(AIM OF THE TASK):
Write out all of the records below precisely as given, omitting the images.
(EXCERPTED DATA)
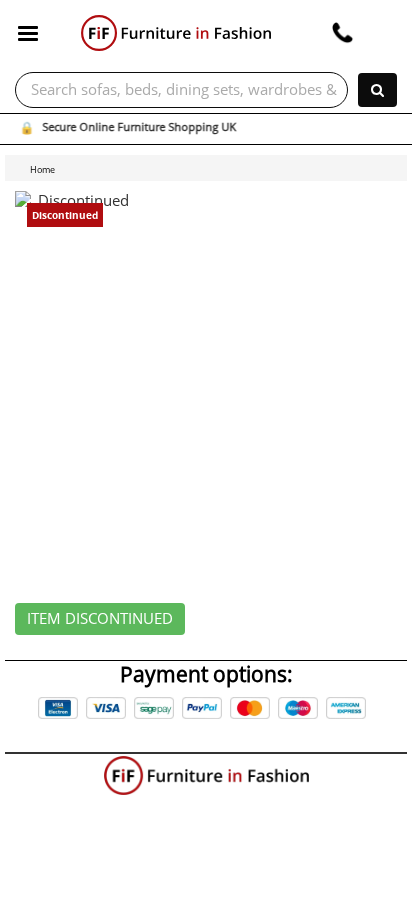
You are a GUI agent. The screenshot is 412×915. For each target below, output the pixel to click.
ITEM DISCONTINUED (100, 619)
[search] (377, 90)
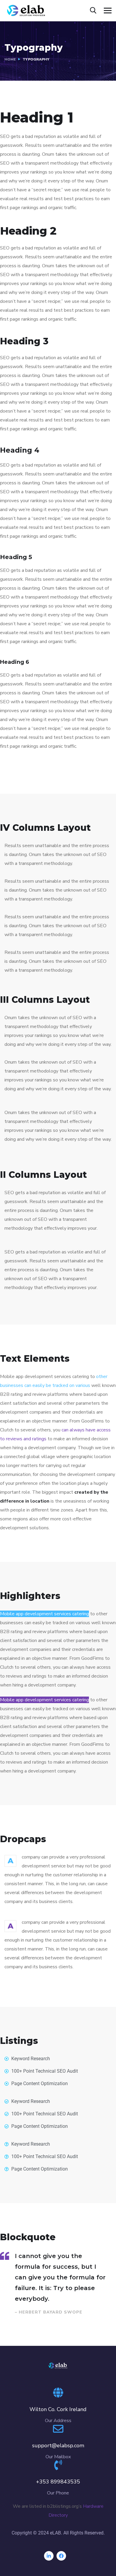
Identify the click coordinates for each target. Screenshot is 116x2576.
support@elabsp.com (58, 2445)
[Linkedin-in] (49, 2556)
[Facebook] (61, 2556)
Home (10, 59)
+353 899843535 (58, 2481)
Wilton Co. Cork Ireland (58, 2409)
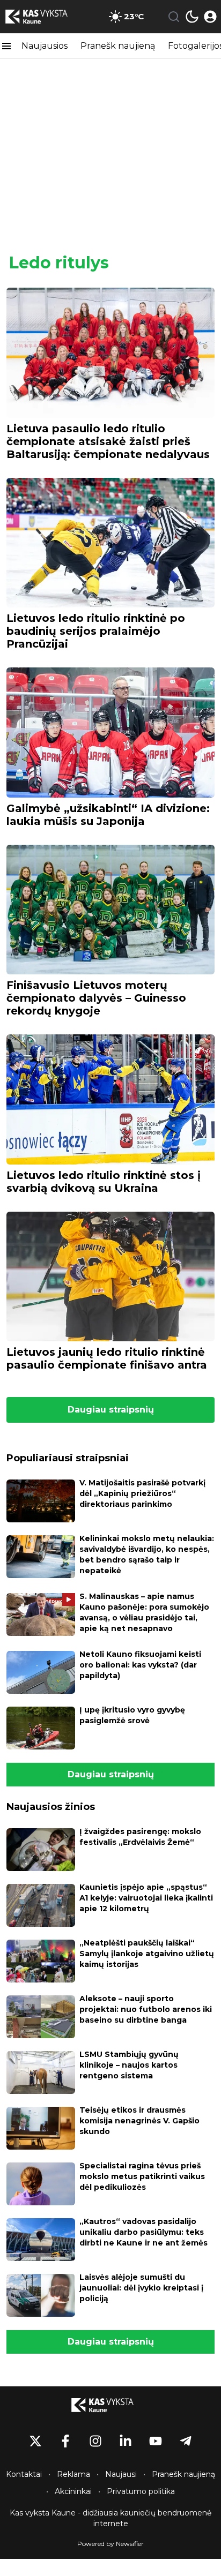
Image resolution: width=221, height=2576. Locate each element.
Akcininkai (73, 2491)
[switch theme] (192, 16)
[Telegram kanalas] (185, 2441)
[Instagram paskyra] (95, 2441)
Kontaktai (24, 2474)
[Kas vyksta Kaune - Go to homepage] (110, 2405)
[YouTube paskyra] (155, 2441)
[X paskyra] (35, 2441)
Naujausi (121, 2474)
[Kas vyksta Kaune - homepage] (44, 17)
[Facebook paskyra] (65, 2441)
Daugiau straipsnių (111, 1410)
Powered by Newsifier (110, 2544)
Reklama (73, 2474)
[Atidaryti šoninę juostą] (6, 46)
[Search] (173, 16)
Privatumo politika (141, 2491)
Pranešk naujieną (117, 46)
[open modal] (210, 16)
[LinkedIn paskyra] (125, 2441)
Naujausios (44, 46)
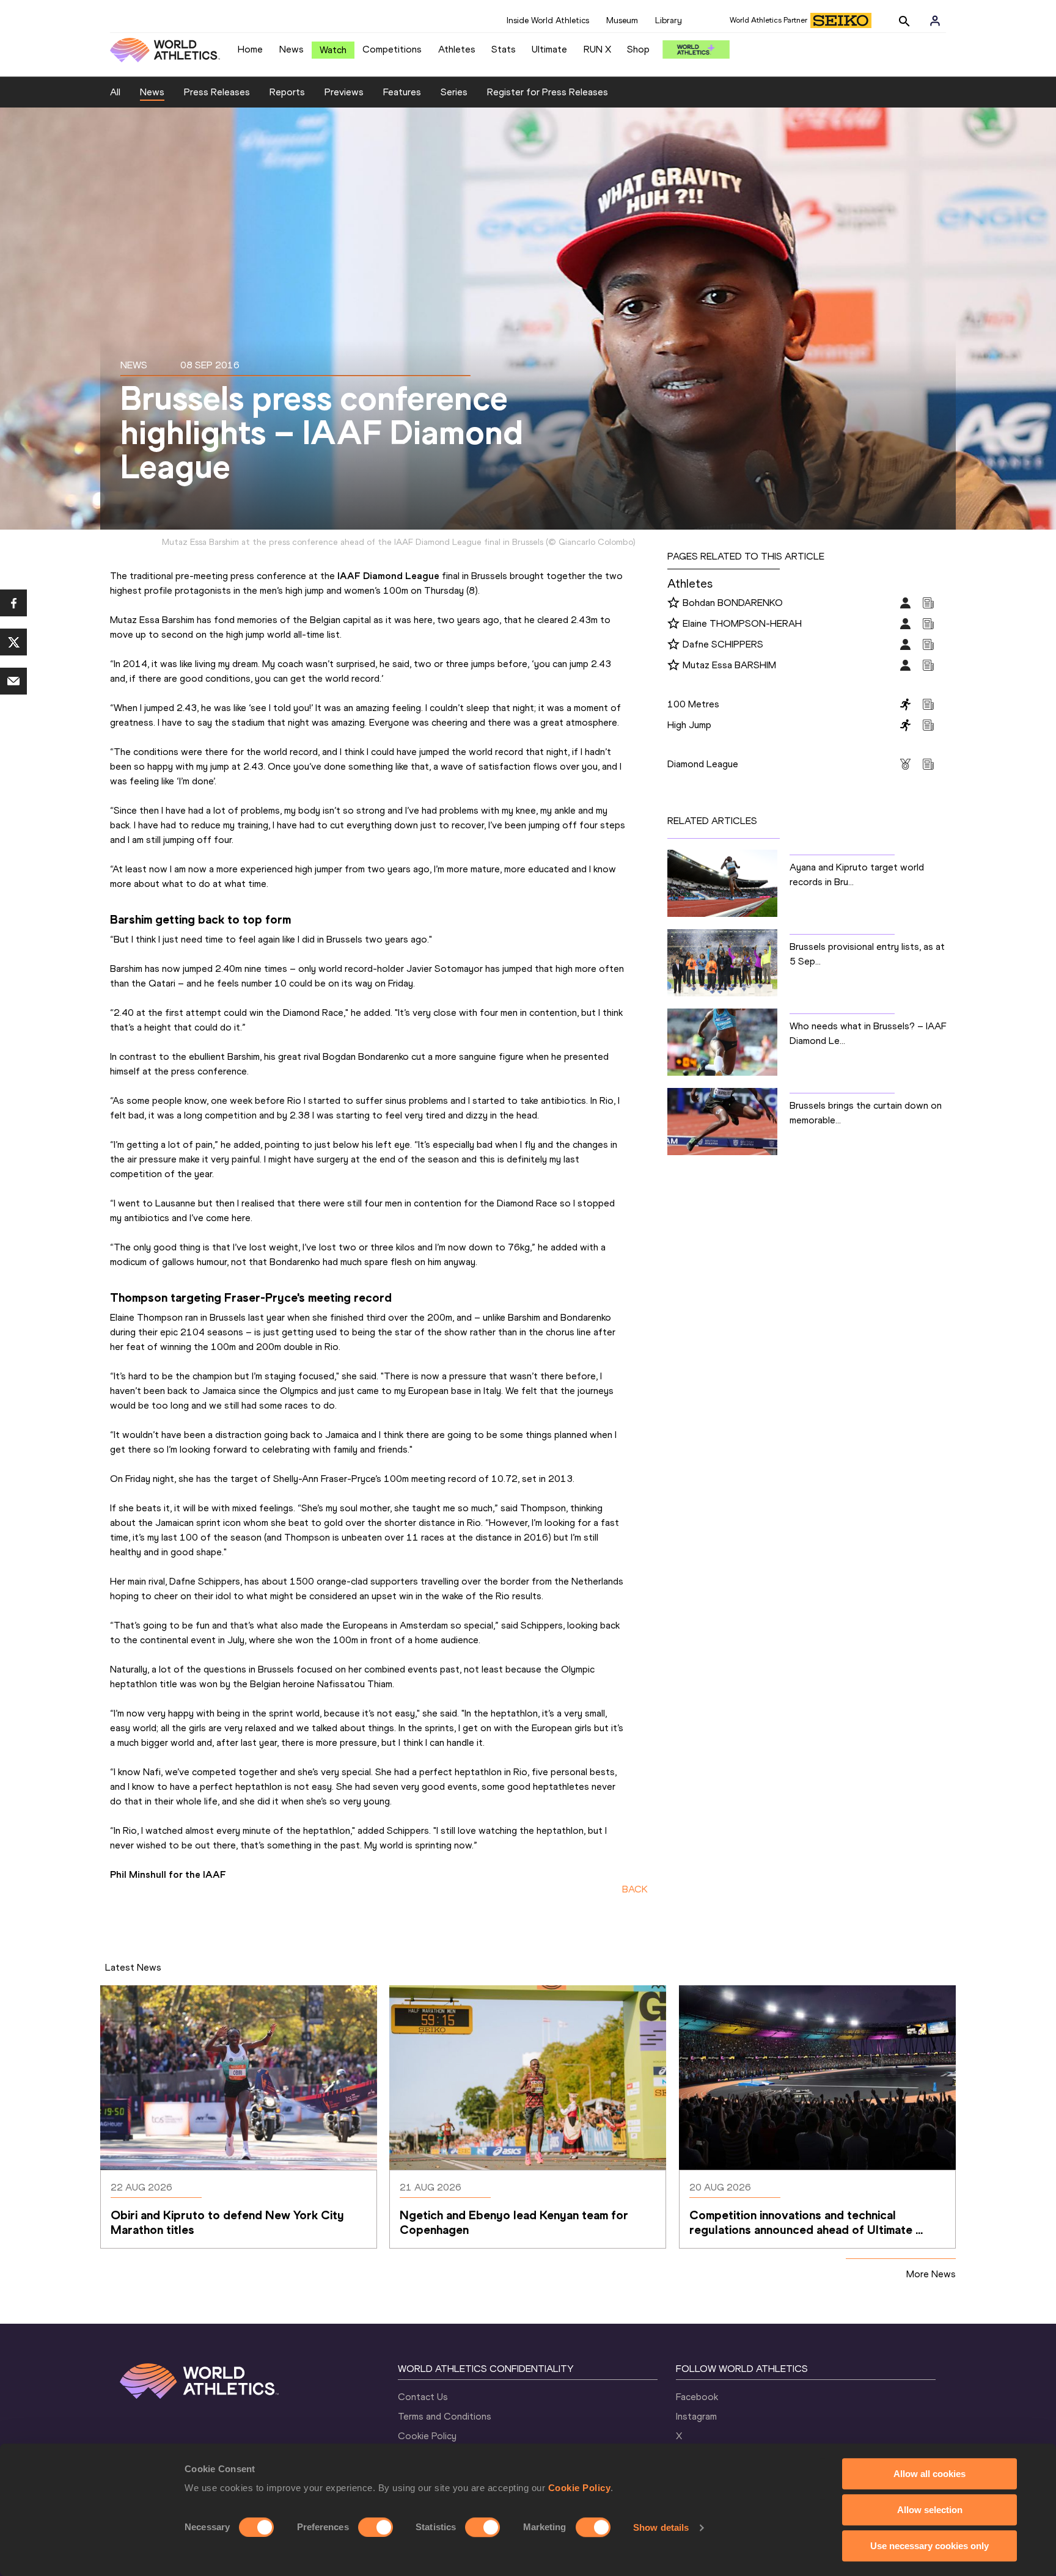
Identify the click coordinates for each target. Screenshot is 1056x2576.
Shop (638, 49)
(End EXCERPTED DATA)
(ANSWER SPACE):
You are a GUI agent. The screenshot is 412×915. For each target below, output the pixel to click.
ITEM DISCONTINUED (100, 619)
[search] (377, 90)
Identify the click coordinates for each target. Screenshot is 116x2576.
support@elabsp.com (58, 2445)
[Linkedin-in] (49, 2556)
[Facebook] (61, 2556)
Home (10, 59)
+353 899843535 (58, 2481)
Wilton Co. Cork Ireland (58, 2409)
Image resolution: width=221, height=2576. Locate each element.
Akcininkai (73, 2491)
[switch theme] (192, 16)
[Telegram kanalas] (185, 2441)
[Instagram paskyra] (95, 2441)
Kontaktai (24, 2474)
[Kas vyksta Kaune - Go to homepage] (110, 2405)
[YouTube paskyra] (155, 2441)
[X paskyra] (35, 2441)
Naujausi (121, 2474)
[Kas vyksta Kaune - homepage] (44, 17)
[Facebook paskyra] (65, 2441)
Daugiau straipsnių (111, 1410)
Powered by Newsifier (110, 2544)
Reklama (73, 2474)
[Atidaryti šoninę juostą] (6, 46)
[Search] (173, 16)
Privatumo politika (141, 2491)
Pranešk naujieną (117, 46)
[open modal] (210, 16)
[LinkedIn paskyra] (125, 2441)
Naujausios (44, 46)
Identify the click coordinates for each target. Screenshot is 1056x2576.
Shop (638, 49)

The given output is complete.